▼

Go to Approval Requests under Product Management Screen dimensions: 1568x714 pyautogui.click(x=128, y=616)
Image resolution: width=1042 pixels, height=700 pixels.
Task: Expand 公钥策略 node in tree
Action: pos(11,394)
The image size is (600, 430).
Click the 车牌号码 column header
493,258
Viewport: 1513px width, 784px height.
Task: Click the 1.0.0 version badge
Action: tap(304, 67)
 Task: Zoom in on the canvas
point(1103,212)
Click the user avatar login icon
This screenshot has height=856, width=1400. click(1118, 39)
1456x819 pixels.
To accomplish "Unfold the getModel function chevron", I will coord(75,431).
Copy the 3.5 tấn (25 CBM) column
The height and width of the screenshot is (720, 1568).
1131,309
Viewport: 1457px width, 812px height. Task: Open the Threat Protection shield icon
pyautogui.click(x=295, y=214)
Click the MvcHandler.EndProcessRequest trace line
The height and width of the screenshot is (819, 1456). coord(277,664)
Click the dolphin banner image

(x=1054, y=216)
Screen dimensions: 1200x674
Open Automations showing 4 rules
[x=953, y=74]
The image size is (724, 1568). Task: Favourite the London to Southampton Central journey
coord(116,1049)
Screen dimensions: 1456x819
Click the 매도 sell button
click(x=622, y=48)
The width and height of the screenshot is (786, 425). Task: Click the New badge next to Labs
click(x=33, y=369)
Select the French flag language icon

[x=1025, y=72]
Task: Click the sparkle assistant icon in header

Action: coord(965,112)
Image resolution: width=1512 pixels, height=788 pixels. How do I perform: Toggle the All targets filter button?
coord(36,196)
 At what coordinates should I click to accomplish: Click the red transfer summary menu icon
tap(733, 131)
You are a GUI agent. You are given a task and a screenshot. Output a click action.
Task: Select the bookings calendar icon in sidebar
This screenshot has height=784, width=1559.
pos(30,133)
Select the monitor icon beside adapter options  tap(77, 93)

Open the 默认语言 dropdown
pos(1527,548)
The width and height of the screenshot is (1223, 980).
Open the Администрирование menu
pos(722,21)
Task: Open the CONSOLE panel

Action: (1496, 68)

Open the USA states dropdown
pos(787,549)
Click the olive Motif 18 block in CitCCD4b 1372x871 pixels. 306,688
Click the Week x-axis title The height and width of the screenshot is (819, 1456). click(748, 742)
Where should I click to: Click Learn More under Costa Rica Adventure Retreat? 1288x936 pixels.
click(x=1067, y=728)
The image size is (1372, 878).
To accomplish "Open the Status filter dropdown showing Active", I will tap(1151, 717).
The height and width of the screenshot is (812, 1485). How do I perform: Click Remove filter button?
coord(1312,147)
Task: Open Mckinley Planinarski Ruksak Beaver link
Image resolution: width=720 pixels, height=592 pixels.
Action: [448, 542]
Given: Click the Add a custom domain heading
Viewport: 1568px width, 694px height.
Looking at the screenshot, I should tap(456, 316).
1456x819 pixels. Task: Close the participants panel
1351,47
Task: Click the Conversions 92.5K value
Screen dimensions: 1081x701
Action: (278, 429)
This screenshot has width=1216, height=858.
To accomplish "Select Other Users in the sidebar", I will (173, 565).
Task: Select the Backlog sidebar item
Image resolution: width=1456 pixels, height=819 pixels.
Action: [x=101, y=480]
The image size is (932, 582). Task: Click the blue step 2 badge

▲

- **What the exercise asks**: Render the records from the line containing "The height and width of the screenshot is (812, 1485)." to the line containing "Action: [448, 542]" as a Markdown table with columns named Row and Line, leaving out any blank lines. Include only those records.

- **Complete answer**:
| Row | Line |
|---|---|
| 1 | The height and width of the screenshot is (812, 1485). How do I perform: Click Remove filter button? |
| 2 | coord(1312,147) |
| 3 | Task: Open Mckinley Planinarski Ruksak Beaver link |
| 4 | Image resolution: width=720 pixels, height=592 pixels. |
| 5 | Action: [448, 542] |